I've 14 data frames each with 14 columns and more than 250,000 rows. The data frame have identical column headers and I would like to merge the data frames row-wise. I attempted to concatenate the data frames to a 'growing' DataFrame and it's taking several hours.
Essentially, I was doing something like below 13 times:
DF = pd.DataFrame()
for i in range(13):
DF = pd.concat([DF, subDF])
The stackoverflow answer here suggests appending all sub data frames to a list and then concatenating the list of sub data frames.
That sounds like doing something like this:
DF = pd.DataFrame()
lst = [subDF, subDF, subDF....subDF] #up to 13 times
for subDF in lst:
DF = pd.concat([DF, subDF])
Aren't they the same thing?
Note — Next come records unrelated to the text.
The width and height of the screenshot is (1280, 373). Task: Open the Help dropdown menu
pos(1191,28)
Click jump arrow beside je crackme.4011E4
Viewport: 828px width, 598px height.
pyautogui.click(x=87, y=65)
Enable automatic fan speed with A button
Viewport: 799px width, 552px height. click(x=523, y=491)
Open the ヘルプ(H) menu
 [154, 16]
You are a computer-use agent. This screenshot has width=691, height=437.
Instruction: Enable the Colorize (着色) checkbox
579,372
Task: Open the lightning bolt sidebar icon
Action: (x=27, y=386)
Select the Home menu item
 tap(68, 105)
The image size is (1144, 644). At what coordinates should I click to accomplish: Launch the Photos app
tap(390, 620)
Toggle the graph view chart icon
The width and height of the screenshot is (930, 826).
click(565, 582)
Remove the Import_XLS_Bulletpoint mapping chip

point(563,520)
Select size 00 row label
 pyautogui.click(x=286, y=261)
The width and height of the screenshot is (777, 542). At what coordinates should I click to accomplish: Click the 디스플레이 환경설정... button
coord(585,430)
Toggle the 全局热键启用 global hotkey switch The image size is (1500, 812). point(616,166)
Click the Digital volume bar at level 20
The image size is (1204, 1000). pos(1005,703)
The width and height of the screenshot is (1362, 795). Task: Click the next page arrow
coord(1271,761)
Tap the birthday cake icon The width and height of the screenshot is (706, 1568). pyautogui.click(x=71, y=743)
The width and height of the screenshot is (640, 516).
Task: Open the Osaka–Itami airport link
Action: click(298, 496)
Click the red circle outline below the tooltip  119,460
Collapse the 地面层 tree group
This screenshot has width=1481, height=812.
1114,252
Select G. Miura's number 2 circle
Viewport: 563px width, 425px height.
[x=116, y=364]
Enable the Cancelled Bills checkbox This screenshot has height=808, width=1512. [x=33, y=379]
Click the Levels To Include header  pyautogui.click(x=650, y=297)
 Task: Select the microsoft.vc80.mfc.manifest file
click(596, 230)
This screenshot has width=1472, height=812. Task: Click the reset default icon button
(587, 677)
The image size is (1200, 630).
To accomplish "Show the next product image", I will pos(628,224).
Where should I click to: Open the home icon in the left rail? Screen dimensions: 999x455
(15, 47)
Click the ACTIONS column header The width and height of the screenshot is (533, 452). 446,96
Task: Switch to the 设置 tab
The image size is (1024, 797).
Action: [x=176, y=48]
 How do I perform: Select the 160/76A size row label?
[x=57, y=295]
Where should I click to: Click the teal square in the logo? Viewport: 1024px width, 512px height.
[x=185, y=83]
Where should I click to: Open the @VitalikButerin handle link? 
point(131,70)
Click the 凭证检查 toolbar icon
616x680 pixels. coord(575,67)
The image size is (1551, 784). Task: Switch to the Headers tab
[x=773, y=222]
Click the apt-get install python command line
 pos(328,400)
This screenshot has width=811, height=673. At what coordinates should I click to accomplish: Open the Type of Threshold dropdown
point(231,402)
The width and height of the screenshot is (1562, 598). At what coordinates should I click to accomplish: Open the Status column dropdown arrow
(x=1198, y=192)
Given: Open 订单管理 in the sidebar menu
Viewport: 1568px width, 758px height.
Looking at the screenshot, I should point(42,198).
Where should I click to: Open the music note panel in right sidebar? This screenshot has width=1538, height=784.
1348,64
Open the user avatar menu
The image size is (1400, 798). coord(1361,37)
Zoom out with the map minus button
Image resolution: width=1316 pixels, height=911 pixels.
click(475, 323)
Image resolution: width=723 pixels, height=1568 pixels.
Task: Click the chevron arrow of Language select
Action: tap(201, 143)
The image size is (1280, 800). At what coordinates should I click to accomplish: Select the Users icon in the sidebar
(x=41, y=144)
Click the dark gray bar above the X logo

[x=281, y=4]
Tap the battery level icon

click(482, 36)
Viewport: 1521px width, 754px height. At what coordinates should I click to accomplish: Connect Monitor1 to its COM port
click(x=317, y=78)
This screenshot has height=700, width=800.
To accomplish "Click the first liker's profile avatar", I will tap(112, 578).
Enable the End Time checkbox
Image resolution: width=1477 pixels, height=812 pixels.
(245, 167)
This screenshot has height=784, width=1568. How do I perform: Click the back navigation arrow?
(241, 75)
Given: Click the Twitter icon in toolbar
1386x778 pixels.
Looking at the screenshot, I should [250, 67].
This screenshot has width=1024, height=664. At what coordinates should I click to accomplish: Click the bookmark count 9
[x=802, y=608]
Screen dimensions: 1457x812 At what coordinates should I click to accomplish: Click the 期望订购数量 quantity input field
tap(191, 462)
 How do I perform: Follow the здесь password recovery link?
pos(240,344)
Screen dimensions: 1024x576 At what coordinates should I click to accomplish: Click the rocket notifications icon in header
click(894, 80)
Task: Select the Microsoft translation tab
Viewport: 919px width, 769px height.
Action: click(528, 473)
Perhaps I'm misunderstanding the suggested workflow. Here's what I tested.
import numpy
import pandas as pd
import timeit
def test1():
"make all subDF and then concatenate them"
numpy.random.seed(1)
subDF = pd.DataFrame(numpy.random.rand(1))
lst = [subDF, subDF, subDF]
DF = pd.DataFrame()
for subDF in lst:
DF = pd.concat([DF, subDF], axis=0,ignore_index=True)
def test2():
"add each subDF to the collecitng DF as you're making the subDF"
numpy.random.seed(1)
DF = pd.DataFrame()
for i in range(3):
subDF = pd.DataFrame(numpy.random.rand(1))
DF = pd.concat([DF, subDF], axis=0,ignore_index=True)
print('test1() takes {0} sec'.format(timeit.timeit(test1, number=1000)))
print('test2() takes {0} sec'.format(timeit.timeit(test2, number=1000)))
>> Output
test1() takes 12.732409087137057 sec
test2() takes 15.097430311612698 sec
I would appreciate your suggestions on efficient ways to concatenate multiple large data frames row-wise. Thanks!